Aunque en septiembre el protagonismo se lo haya llevado Metal Gear Solid V: The Phantom Pain, también salió al mercado la adaptación como videojuego de la saga de películas Mad Max, y ha sido bastante menospreciado, sin merecerlo. Mad Max es un juego lleno de acción y caos, lo que resulta extremadamente divertido.

Desde antes de su lanzamiento me encontraba bastante curioso por probar Mad Max, por supuesto, también en gran parte por haber revivido mi pasión por la saga de películas de George Miller con la llegada de Mad Max: Fury Road.

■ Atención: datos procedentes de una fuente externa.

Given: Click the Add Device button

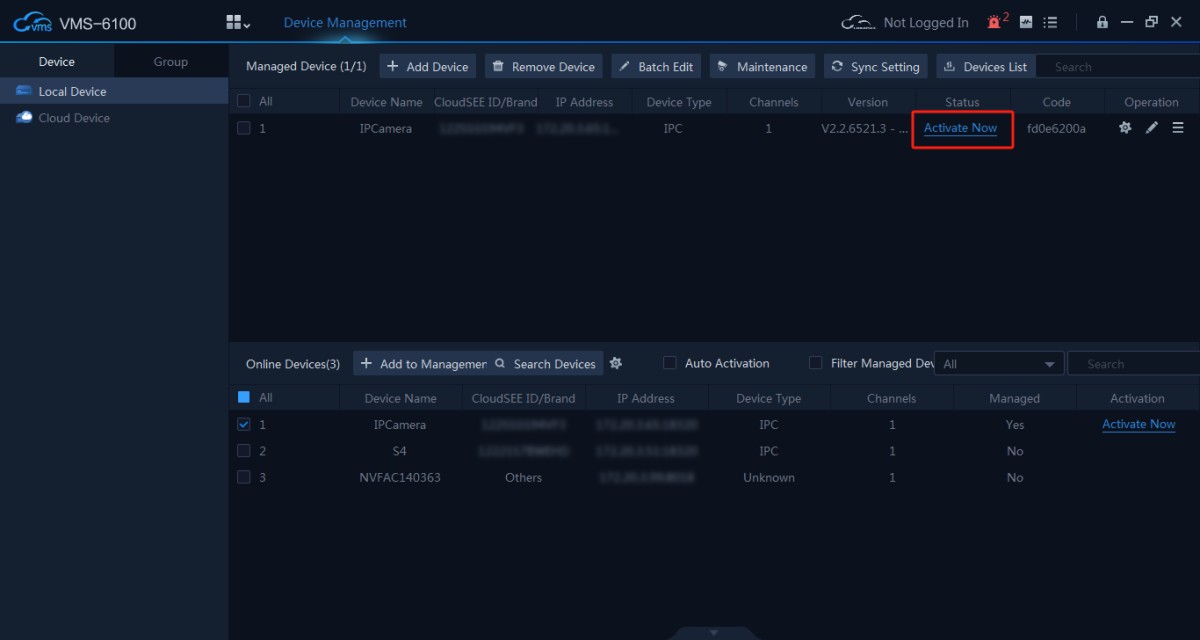Looking at the screenshot, I should coord(427,67).
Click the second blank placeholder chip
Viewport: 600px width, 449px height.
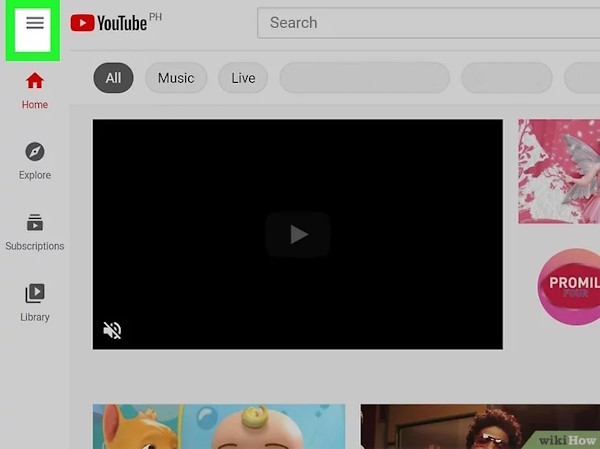506,78
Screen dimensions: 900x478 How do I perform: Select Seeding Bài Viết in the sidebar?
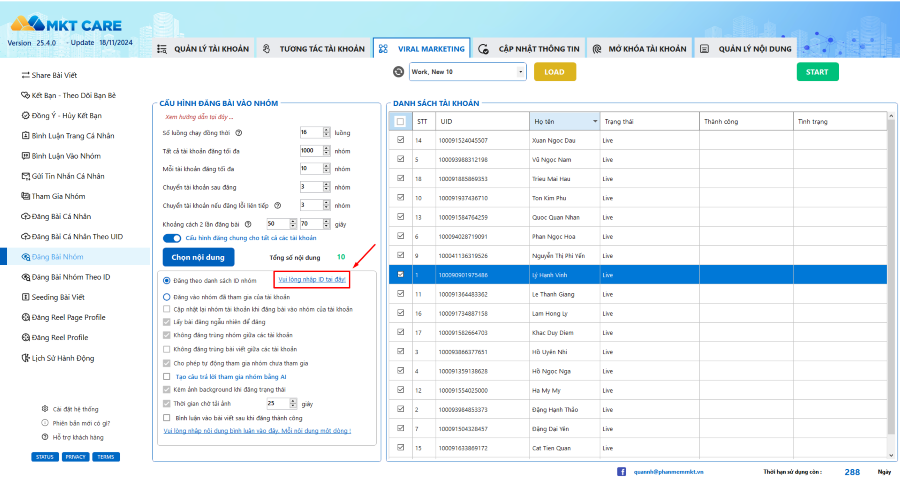60,297
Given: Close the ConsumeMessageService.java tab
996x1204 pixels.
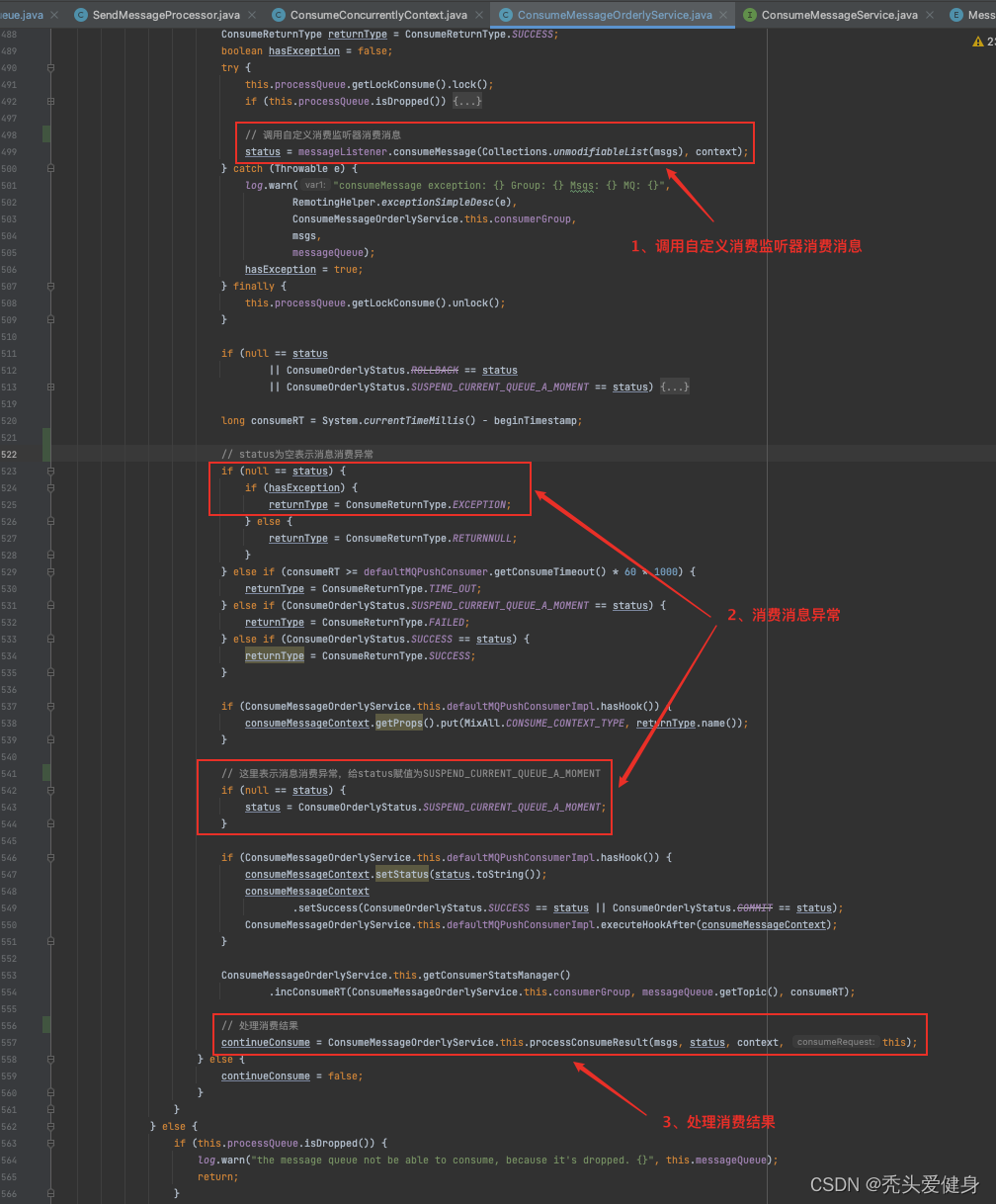Looking at the screenshot, I should point(931,15).
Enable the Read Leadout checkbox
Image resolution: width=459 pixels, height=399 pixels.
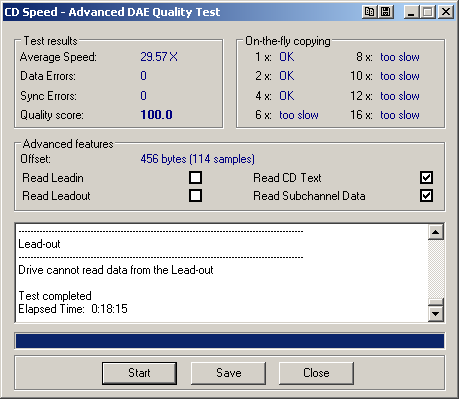pyautogui.click(x=195, y=196)
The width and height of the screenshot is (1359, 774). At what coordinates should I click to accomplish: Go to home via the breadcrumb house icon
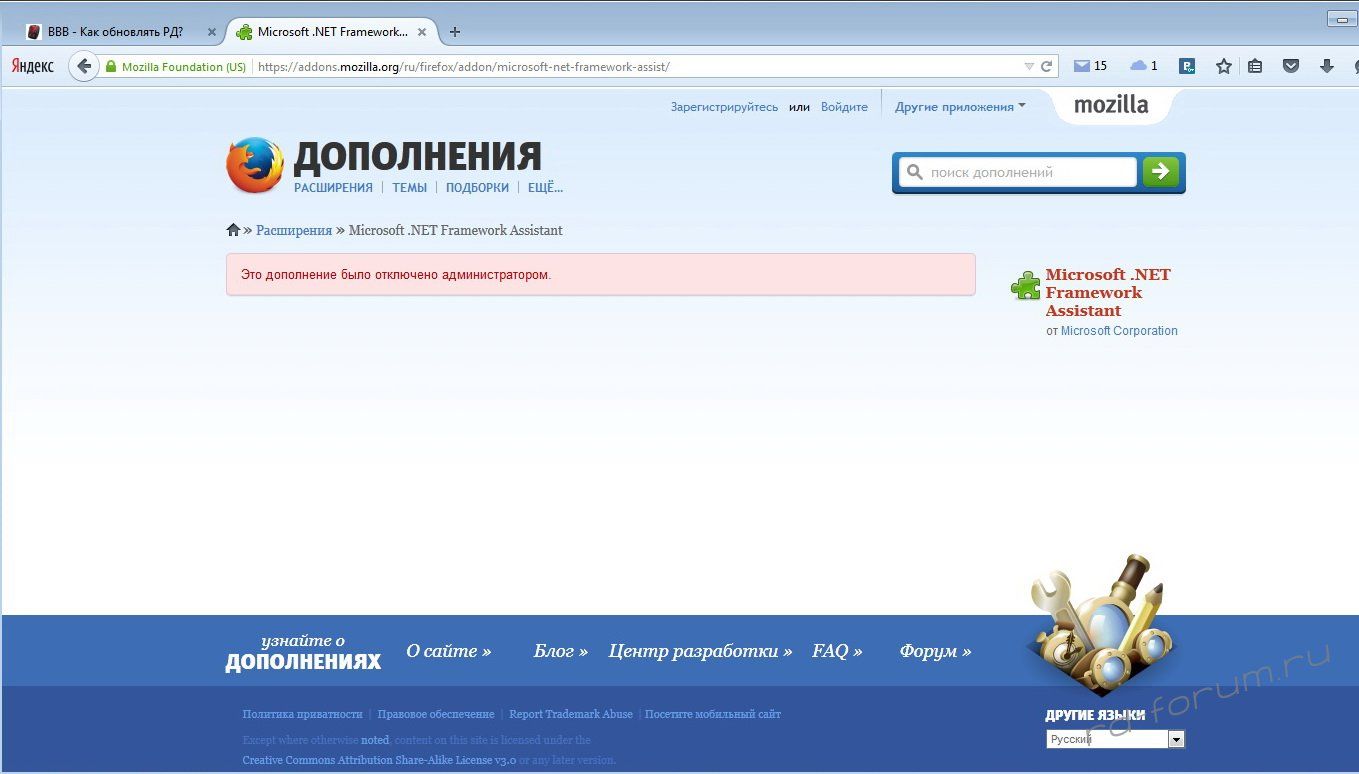tap(233, 230)
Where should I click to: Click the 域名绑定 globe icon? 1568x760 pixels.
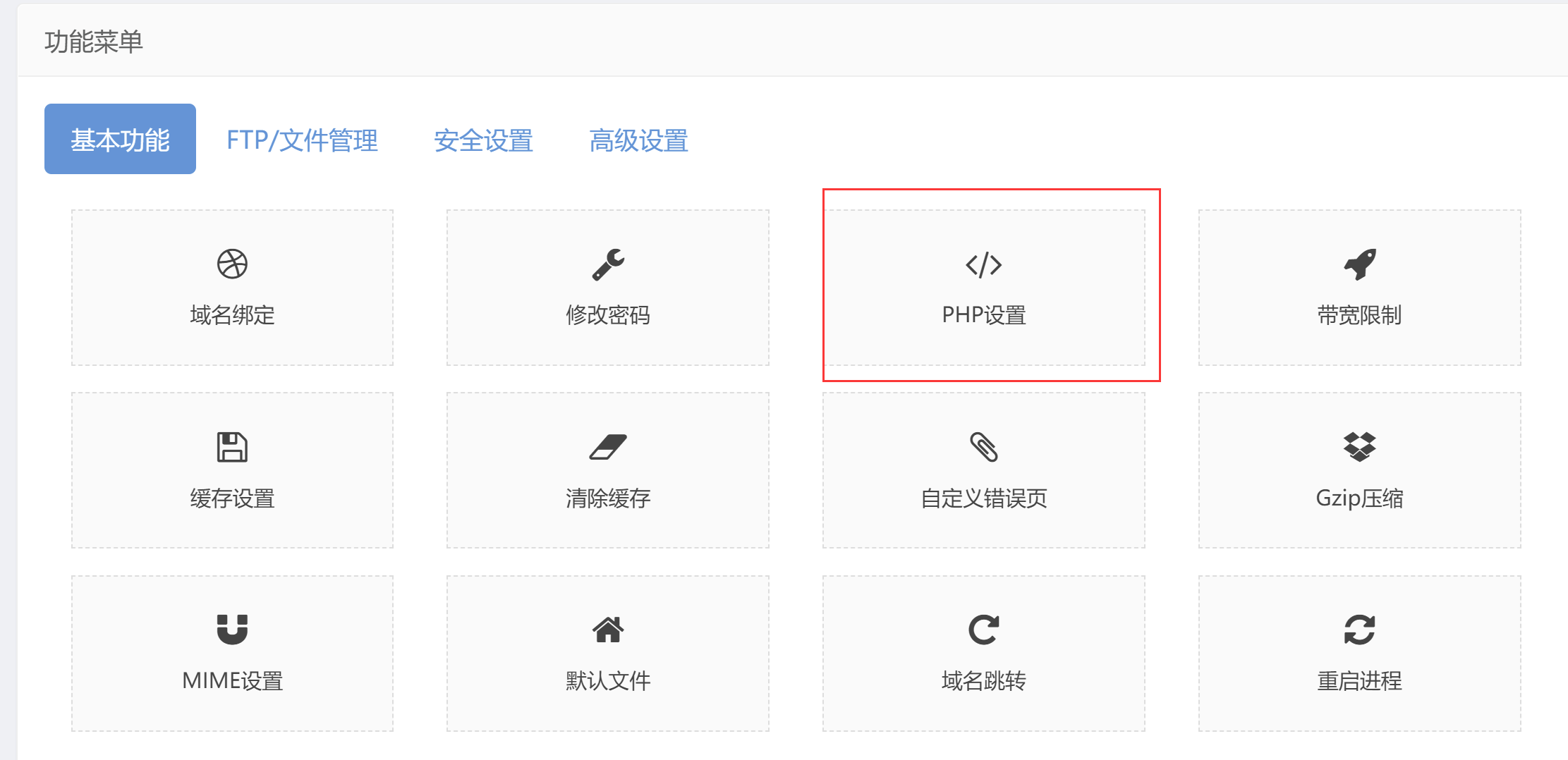click(232, 264)
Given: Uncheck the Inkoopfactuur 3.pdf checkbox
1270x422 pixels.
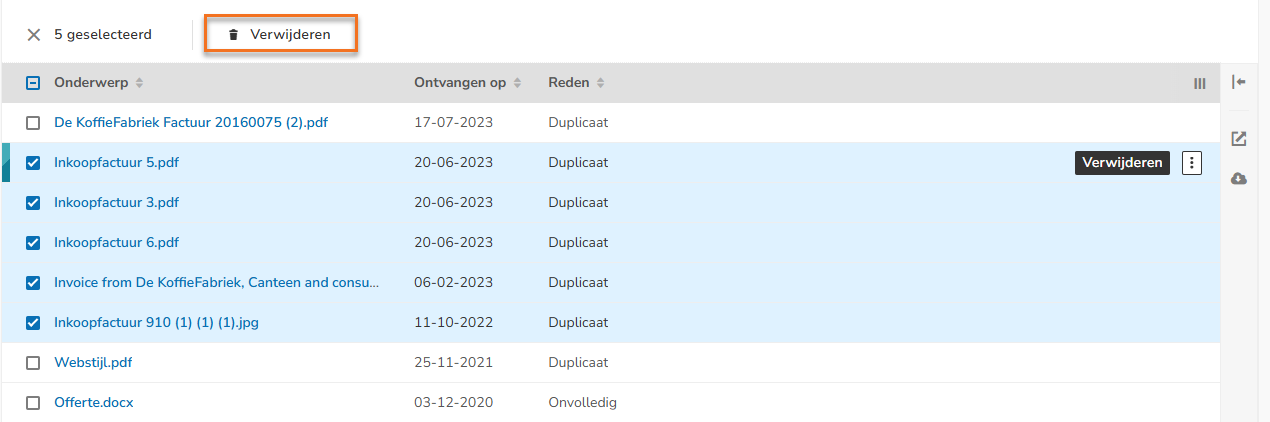Looking at the screenshot, I should click(33, 203).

El caso es que Fury Road nos dejó con la boca abierta al contarnos una historia completamente distinta a lo que esperábamos sobre Max, y eso fue maravilloso. Con la llegada de Mad Max (el juego) volvemos a las raíces de la saga, a la era de Mel Gibson, lo que para muchos ha estado mal. ¿Por qué? No termino de comprenderlo.

Mad Max (el juego) no es Fury Road, y eso no importa

Desde su anuncio los chicos de Avalanche Studios dijeron que este juego no tiene nada que ver con la nueva película de George Miller, se desarrollaron de forma completamente independiente. ¿Qué quiere decir? Que en el título no aparecen los dos mejores personajes de la película, en este orden: Imperator Furiosa e Immortan Joe.

Porque en Fury Road la verdadera protagonista es Furiosa, no Max. El nuevo acercamiento de Miller a su franquicia (porque vendrán más películas) pone a Max en segundo plano, casi ni habla, es el invitado en su propia película, el pasajero en la historia de otros, en este caso la de Furiosa. Eso fue una idea diferente a lo que esperábamos, pero genial, y por eso el film fue tan exitoso.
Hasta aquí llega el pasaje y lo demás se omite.